The prosecutor has been tremendous throughout these three-and-a-half years. Highly sensitive to the feelings of Vince’s family and friends, he has kept us in the loop the entire time. He asked us if we could live with an 18-year sentence, less time served, with no possibility of parole. After a number of discussions, we all agreed it would be acceptable. Who knows what some Miami jury would do in a trial? Who know how many years he would actually serve before he received parole? We felt the 18 mandatory years was worth not going through a trial. As much as the need we felt for punishment, we collectively felt a responsibility to society to keep this guy off the street for a long period of time. As I wrote in my victim’s impact statement, “I have no feelings about James Arauz other than that of sorrow that he was not in control of his violence enough. He not only took the life of a great man, but ruined his own. I only hope that the time he serves in prison makes him a better, not a worse person.”

 

We also asked that Arauz recant his defamatory and slanderous statements about self-defense against “predatory sexual advances” from my uncle.
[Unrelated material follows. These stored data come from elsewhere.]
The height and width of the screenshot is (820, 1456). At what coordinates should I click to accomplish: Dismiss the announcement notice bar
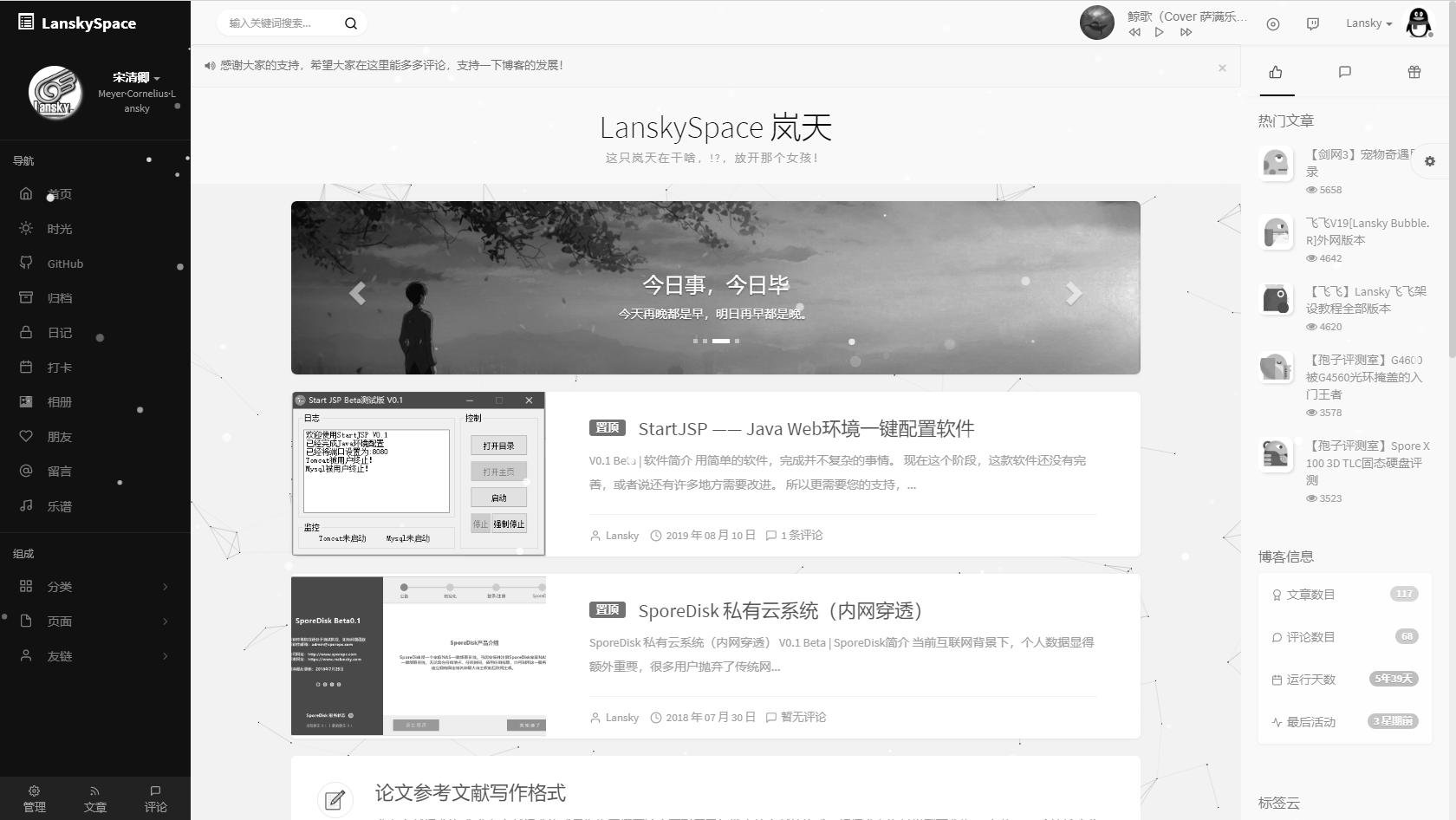(x=1222, y=68)
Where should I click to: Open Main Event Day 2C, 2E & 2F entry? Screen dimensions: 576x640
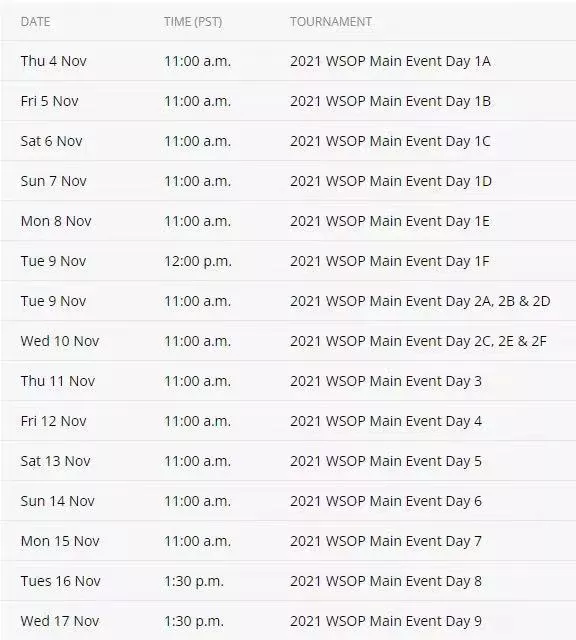coord(418,341)
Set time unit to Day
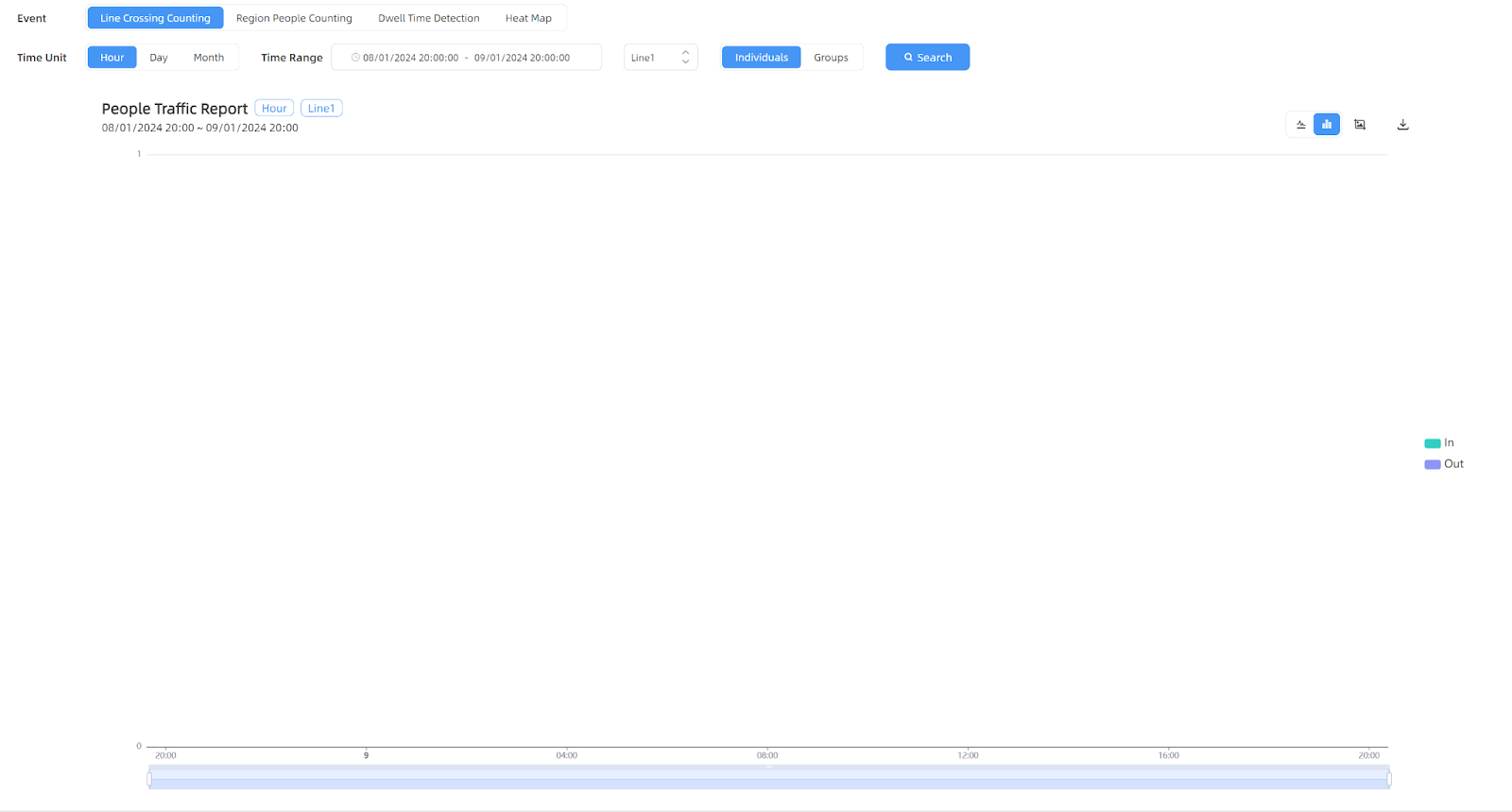 tap(159, 58)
He ended up bargaining to 17 years, plus two years probation and recanted the statements. In prison, he may or may not come to fully understand what “predatory sexual advances” means.

 

Yes, my anger naturally flares up, but we are moving on. We contacted a reporter for the Miami Herald with a press release who covered the plea story and drew a fuller portrait of Vince, a man who served in the Navy during Vietnam; a man with advanced degrees who started his own businesses; a man who volunteered his time and served as a mentor for many of us; a man of exquisite taste; a man with a highly honed, rapier-like wit; a man who loved to travel and experience different cultures.

 

So where are we? What do I tell my children? At the time of this writing, they are 8 and 14 and they still have not been told about how their great uncle died, never mind why. When will be the right time to tell them? They have been confronted in the past few months with the news out of Newtown and Boston, mass shootings in an elementary school and a bomb blast at a public Boston sporting event that took the life of another 8-year-old boy and maimed other children and adults here in their own city, at the hands of yet another numb 20-something male. Do they even need to know? How can I assure them they are safe? Statistics? Charts? I can’t tell them that the chances of someone entering their schools with a semi-automatic weapon is impossible. I can’t explain why this country allows for that kind of weaponry to circulate. And I can’t tell them that anyone walking down the street might be that guy (almost always a guy) who is capable of grabbing a knife and stabbing someone they love dozens of times. Violence is certainly nothing new in the world. But when it hits home like this, and when the news comes in such rapid succession, we feel hemmed in.